小野さんの文章には、書き手自身の感情をうかがわせるような言い方はほとんどない。かといって無味乾燥ではなく、余計なものをそぎ取ったシンプルな語り口が、かえって心に響いてくる。この本のような、短くまとまった話の集まりでは、その効果が一段と効いてくる。漫談より怪談の方が、人の心を癒すというが、整然としたつくりの中にあるからこそ感じ取れるわずかな綻びというか、尖ったささくれのようなものは、思っている以上に有用な刺激となるのかもしれない。
こちらも「残穢」と同じく映画になるらしいが、できれば二本立てにしてもらえると助かる(笑)色々と怖すぎるか? でも、けっこう人入るんじゃないかなあ。私なら行く。

「はなとゆめ」冲方丁

平安の女流文学トップ2の一人、清少納言についての物語って…橋本治さんの桃尻語訳枕草子くらいしか読んだことない。(それにしてもすごいタイトルだ、今考えると)教科書にも載ってる「枕草子」にしても、正直、自慢話と愚痴が多いなー、しかし日本で初めてコラム書いた・しかも女性ってことで評価高いのかなーなどと思っていた。
冲方さんの描く清少納言は、頭がよく機転も利くが、決して自信満々のシャキシャキキャリアウーマンといった風ではなく、恥ずかしがりやで、褒められると素直に喜んで舞い上がる、打たれ弱くてすぐ凹む、ごく普通の女性だった。ただ一途に中宮定子を慕い、不遇な状況になってもなお献身的に仕えるあたり、尋常でない芯の強さがうかがえる。
紫式部の日記には、清少納言に対する結構なワルクチが書いてあったりするが、二人は同時に並び立っていたわけではない。紫式部が中宮彰子の女房として内裏に入ったのは、清少納言が去ったあとだった。
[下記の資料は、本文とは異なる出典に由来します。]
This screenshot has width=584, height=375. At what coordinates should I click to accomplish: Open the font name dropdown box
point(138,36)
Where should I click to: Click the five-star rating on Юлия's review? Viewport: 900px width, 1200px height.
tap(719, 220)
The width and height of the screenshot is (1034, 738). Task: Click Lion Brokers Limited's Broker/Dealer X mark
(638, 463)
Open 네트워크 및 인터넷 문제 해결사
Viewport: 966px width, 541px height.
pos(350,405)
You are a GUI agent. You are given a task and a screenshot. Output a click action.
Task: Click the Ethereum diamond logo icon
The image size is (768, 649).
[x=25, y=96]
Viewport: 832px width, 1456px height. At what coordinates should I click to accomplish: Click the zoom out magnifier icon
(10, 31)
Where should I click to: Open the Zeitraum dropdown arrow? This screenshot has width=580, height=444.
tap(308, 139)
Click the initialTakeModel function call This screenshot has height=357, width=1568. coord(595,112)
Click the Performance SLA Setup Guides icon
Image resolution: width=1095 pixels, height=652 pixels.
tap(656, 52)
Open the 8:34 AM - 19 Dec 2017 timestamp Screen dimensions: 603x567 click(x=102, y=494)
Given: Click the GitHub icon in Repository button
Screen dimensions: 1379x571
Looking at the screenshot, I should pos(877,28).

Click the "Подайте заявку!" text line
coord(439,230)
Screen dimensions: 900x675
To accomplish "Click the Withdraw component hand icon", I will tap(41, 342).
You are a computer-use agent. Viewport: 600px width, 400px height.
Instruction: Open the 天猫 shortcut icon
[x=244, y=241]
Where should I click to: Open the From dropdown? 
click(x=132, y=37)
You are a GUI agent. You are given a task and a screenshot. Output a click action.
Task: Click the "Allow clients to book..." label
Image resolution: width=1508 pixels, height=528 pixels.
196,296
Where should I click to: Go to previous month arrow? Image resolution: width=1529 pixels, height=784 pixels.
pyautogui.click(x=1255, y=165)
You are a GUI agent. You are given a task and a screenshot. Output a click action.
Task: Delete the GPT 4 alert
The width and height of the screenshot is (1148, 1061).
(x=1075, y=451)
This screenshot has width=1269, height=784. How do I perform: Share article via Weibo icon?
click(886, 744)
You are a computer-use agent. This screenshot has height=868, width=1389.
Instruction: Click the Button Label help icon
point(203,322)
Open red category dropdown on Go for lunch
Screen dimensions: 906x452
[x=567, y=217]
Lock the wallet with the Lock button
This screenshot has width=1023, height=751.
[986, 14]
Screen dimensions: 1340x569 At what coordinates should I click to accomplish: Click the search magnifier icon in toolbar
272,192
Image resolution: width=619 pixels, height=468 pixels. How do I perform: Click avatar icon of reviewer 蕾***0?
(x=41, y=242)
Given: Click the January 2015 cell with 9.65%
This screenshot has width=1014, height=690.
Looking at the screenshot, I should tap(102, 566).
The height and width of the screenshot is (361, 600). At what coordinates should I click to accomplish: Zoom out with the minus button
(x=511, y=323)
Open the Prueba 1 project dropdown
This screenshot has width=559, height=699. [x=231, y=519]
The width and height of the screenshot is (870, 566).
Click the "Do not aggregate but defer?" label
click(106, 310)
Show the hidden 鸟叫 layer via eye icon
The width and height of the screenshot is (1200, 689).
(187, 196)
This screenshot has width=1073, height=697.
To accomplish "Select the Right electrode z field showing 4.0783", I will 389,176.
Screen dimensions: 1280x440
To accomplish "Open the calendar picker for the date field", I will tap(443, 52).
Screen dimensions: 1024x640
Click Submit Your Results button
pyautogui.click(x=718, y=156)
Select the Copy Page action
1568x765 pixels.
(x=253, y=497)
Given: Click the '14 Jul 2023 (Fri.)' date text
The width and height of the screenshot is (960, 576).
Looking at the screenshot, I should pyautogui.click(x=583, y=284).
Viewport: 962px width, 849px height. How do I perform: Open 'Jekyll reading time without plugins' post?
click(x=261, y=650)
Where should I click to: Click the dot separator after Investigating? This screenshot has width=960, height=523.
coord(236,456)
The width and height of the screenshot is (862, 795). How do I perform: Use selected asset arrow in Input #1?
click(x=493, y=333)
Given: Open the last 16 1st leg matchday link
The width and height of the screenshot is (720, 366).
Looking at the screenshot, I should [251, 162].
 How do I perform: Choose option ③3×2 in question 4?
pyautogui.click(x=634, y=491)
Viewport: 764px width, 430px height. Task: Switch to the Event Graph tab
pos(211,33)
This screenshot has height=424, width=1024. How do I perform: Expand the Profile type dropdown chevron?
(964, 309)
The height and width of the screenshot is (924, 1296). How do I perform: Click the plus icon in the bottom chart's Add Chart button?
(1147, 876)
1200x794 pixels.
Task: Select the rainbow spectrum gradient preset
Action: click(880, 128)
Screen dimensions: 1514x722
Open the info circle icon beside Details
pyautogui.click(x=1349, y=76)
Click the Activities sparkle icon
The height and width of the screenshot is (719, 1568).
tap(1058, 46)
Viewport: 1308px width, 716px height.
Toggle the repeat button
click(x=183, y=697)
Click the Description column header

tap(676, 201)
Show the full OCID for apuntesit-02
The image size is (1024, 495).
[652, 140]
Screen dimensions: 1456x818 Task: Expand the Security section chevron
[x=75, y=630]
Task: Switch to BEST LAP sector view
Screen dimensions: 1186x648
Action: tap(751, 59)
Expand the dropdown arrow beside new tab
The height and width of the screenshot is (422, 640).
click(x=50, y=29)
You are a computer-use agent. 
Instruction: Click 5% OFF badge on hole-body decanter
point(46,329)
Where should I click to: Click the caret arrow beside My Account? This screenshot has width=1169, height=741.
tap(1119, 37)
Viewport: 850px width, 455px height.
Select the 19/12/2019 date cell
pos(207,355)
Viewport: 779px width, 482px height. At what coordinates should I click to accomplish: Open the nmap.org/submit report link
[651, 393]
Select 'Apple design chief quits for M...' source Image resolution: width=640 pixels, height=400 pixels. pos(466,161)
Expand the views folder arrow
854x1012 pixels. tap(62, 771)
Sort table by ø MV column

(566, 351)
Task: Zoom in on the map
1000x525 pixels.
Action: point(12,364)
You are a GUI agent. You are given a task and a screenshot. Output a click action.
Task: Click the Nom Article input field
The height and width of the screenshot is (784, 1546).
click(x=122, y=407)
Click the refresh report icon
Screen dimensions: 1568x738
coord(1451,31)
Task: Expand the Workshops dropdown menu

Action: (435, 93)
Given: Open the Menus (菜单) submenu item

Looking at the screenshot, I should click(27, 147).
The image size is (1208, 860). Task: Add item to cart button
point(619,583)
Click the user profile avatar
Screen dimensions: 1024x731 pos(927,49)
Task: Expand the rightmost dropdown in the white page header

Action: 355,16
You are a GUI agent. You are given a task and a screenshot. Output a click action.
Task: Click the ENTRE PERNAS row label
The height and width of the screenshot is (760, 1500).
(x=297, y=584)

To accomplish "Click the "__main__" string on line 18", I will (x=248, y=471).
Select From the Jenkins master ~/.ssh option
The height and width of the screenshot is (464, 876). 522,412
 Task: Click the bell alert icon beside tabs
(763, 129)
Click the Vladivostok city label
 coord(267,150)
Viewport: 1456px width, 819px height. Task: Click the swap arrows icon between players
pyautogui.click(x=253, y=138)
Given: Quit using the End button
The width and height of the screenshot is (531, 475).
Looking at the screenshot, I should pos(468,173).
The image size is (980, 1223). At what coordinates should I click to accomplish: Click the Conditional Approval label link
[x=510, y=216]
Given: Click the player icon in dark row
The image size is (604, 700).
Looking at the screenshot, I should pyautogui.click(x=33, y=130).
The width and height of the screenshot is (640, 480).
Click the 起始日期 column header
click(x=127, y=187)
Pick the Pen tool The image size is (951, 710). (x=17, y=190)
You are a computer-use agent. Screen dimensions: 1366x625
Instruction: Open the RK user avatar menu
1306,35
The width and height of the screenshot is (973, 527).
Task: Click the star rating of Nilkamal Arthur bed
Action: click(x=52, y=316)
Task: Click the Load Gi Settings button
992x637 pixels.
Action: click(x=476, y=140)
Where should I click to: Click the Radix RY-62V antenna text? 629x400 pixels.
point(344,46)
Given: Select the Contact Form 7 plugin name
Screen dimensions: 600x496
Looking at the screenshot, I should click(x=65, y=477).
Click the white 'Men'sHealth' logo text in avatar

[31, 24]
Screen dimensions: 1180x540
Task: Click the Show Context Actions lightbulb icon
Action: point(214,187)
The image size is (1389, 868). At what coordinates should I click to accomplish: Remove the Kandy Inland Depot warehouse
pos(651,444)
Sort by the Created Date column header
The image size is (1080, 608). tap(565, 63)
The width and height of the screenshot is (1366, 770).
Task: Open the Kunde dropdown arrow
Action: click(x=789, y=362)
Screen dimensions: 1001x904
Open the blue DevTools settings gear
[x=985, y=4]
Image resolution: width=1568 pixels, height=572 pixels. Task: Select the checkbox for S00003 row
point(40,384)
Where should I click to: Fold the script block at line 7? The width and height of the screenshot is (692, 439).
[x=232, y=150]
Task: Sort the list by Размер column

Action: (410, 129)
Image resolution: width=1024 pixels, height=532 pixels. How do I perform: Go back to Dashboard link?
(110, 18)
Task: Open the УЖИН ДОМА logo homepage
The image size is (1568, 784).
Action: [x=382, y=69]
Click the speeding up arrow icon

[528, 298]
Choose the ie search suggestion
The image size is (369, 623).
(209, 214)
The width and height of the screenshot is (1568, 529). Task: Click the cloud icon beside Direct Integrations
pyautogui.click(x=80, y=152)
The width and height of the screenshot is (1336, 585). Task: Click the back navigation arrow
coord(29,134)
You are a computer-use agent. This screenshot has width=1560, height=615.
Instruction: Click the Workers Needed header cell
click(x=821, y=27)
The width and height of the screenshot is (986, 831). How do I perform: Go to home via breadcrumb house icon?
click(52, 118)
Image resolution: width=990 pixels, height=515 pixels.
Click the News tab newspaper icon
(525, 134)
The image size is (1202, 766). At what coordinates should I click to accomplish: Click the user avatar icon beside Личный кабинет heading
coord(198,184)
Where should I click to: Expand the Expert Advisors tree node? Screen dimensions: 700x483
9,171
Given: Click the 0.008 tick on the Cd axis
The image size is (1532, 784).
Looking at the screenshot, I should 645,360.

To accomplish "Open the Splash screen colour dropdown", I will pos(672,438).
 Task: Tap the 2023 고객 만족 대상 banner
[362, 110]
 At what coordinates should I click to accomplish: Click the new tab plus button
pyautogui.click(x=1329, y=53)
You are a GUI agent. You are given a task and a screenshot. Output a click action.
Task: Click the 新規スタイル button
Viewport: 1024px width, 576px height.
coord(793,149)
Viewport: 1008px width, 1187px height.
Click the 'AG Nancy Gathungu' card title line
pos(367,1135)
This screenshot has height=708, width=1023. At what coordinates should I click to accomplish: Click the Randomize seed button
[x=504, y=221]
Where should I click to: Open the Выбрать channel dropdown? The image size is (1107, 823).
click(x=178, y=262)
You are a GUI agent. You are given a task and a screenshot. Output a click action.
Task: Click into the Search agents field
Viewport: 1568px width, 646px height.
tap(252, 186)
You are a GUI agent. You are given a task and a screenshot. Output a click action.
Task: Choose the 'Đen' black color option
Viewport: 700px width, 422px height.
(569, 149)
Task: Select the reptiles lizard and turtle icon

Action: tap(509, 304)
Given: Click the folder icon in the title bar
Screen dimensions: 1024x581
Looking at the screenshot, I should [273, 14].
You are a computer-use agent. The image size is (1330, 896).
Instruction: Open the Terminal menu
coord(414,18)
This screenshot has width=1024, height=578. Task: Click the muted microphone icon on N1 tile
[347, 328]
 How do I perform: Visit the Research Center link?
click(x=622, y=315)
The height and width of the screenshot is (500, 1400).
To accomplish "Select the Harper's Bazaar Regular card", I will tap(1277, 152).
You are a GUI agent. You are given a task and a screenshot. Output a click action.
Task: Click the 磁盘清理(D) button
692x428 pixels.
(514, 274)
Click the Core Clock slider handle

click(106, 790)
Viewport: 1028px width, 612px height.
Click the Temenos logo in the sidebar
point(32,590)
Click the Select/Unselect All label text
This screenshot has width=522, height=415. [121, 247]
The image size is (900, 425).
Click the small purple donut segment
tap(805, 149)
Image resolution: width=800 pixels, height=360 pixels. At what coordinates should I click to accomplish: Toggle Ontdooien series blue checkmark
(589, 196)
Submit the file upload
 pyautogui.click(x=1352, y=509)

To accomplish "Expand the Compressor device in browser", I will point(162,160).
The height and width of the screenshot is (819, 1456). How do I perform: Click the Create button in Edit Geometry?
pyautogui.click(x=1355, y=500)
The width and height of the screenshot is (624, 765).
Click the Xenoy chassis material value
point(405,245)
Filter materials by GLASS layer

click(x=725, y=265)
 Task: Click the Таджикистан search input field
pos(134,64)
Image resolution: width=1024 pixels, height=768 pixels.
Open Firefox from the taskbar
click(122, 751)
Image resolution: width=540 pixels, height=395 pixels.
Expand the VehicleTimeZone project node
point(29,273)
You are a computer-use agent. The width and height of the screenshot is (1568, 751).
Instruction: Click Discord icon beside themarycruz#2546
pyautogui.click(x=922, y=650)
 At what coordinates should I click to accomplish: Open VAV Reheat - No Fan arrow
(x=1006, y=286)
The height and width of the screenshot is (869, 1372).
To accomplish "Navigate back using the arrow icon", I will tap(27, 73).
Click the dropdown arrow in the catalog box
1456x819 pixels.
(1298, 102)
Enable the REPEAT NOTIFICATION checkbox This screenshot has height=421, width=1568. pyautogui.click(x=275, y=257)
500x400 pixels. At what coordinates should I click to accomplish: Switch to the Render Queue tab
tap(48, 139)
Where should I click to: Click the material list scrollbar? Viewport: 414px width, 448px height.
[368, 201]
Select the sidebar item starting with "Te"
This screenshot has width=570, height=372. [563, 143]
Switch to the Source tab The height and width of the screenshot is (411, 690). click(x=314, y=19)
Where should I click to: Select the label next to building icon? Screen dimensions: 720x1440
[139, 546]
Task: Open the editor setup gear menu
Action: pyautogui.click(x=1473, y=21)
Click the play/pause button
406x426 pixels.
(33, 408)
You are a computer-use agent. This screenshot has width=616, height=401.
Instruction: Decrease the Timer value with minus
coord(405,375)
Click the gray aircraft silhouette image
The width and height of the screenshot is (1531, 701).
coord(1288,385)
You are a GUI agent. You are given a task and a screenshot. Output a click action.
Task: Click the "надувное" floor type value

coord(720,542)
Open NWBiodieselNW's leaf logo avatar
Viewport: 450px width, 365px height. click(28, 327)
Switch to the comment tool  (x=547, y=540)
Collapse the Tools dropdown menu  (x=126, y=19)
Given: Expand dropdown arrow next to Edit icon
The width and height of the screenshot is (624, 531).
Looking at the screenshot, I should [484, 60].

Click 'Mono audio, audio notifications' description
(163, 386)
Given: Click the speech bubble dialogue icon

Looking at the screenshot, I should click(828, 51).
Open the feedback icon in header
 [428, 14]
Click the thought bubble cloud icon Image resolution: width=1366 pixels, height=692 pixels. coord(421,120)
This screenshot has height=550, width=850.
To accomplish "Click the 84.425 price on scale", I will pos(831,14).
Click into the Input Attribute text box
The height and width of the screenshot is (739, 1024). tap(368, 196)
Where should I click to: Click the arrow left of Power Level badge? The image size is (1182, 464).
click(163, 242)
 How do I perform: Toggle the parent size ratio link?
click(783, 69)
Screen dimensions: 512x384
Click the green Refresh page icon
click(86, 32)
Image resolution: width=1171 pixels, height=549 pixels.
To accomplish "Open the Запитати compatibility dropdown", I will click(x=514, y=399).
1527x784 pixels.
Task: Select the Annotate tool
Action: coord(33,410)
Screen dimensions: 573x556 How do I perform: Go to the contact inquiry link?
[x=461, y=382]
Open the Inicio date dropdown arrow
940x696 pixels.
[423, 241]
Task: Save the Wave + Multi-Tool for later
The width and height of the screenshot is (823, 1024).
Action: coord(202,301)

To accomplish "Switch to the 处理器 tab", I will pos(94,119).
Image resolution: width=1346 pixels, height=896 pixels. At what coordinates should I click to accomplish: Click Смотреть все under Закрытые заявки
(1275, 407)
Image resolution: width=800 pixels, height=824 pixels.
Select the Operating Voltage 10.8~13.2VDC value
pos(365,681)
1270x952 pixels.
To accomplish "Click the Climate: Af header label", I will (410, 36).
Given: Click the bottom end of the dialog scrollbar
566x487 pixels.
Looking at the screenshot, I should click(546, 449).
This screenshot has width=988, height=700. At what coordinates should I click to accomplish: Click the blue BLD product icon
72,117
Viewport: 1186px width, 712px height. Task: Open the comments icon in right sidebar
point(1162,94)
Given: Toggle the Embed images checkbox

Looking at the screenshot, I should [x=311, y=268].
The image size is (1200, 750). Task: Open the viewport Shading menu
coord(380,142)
が、野心たっぷりの藤原道長がかつての中宮・定子とその女房たちに追いつき追い越せとばかりに入内させた彰子のもと、選りすぐられた超・優秀な女房たちの一人としてのプレッシャーは半端なかっただろうし、さらに「同じ物書き」として、全然作風もジャンルも違う、おそらく才覚においては格下の清少納言と、常に比較され続けたとしたら、本当にたまったもんじゃなかっただろう。
もう「無い」ものにはマイナスのつけようがなく、それどころか「枕草子」によりどんどん良いイメージがプラスされていくばかりで、後から来た者は永遠に追いつけない。道長に追い落とされた側である清少納言が、こうなることを読んで「いかに中宮定子とその女房達が綾なす世界が素晴らしかったか」ばかりを書いてたのだとしたら、相当のイケズだ。才女・紫式部が「あの女…大したタマよね」と思わず吐き捨てる程イラっときたのも、わからんでもない。
それにしてもここまで女の機微がわかる冲方さん、何でやらかしちゃったし…と残念でならない。物書きは性格がよかろうが悪かろうが、道徳的だろうがそうでなかろうが、作品が面白ければ読む側としては気にしないので、早く戻ってきてどんどん書いてほしい! お待ちしております。